Dart responded to the warm welcome with a 96-yard touchdown. He was agile and tactical. On the first attempt since Arizona’s 14th, he hit London for 12 yards and then ran to the scrimmage line to hit it again and score.

USC’s Jaxson Dart vs. Arizona | Leon Bennett / Getty Images

Realizing Arizona was struggling to replace the lineman and grooming the players was a phenomenal display of conscience for a rookie in his second game.

He accomplished something Slovis couldn’t do: get the fans involved. Until that touchdown, the only time fans in the stadium were on their feet and cheering was for the three USC veterans who recently graduated.

Between the extra point and kickoff, the Jumbotron’s graphics were suddenly not overlooked.

Before that Dart landing in London, attendees scrolled on their phones in between the action, but now they were hooked on a segment where USC players had to identify objects from the ’90s.

Pointing and panting at Greg Johnson who couldn’t identify a Gameboy while clapping for Vavae Malepai when he could.

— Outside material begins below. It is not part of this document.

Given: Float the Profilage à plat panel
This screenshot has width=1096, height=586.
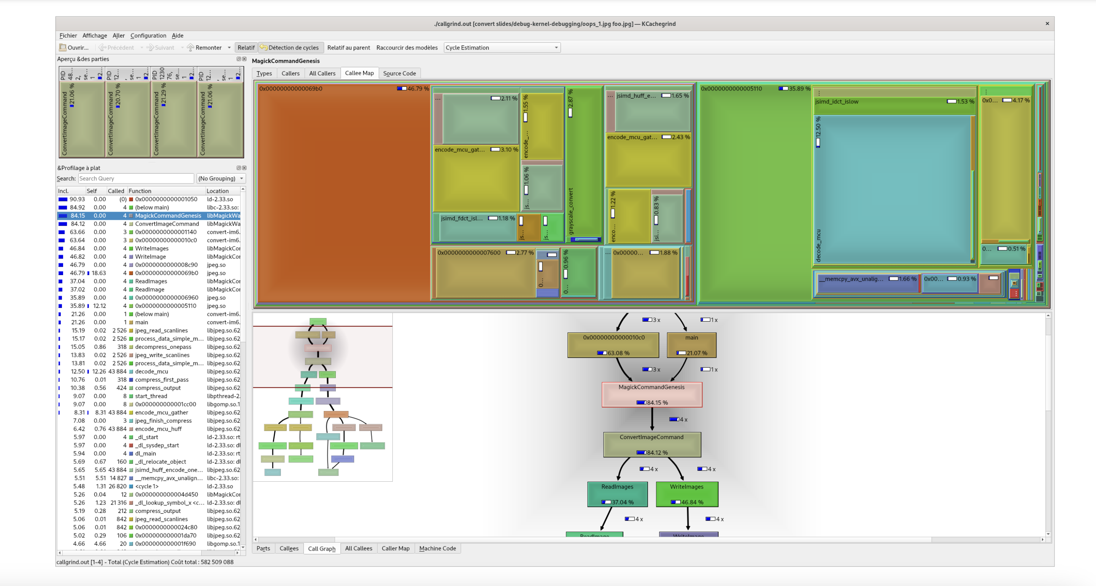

When the DJ put “Hey Macarena!” all over the stadium people spread their arms and spread their palms.

I think Pete Carroll said he knew Matt Leinart was the real deal when he got the crowd to do the Macarena, I’m paraphrasing and possibly making up what he said, but you get the point.

On the ensuing possession, Dart was phenomenal once again, leading USC down the field for a six-play, 62-yard drive that was recorded in 2 minutes and 45 seconds.

USC’s Drake London vs. Arizona | Leon Bennett / Getty Images

Aside from the devastating injury, things were going great for the Trojans. They were up 28-7 with four minutes left in the middle and were on their way to dropping a 50 burger to the Wildcats.

For reasons I can’t understand, interim head coach Donte Williams decided to put Slovis back in the game. He contributed 20 points for the rest of the game; well technically 13 if you leave out the pick-six he threw to start the second half.

Dart ended up having to return to the game in the fourth quarter for a field goal after Slovis was mediocre in the third quarter.

Now I’m not sure if an interim head coach can be fired or relegated to his starting role, but if ever there was such a case, this would be it. After Dart’s second touchdown, the Colosseum was more alive than ever, so why take it out?

Imagine ordering a sample at Baskin Robbins, which will blow your mind, but when you order it, the cashier refuses and says “you’ll have to come back another time to buy it.”

Movements like this are unpleasant because it reminds fans that the team is choosing the path of inertia. Slovis clearly can’t make plays happen if he doesn’t involve Drake London, while Dart’s double threat abilities force teams to cover the entire field.

Heading into Saturday’s game, Williams had this to say about the situation:

“It’s about getting the right guy on the field for us to win the football game, whatever that entails.”

The right guy is Dart, there are no two ways to do it.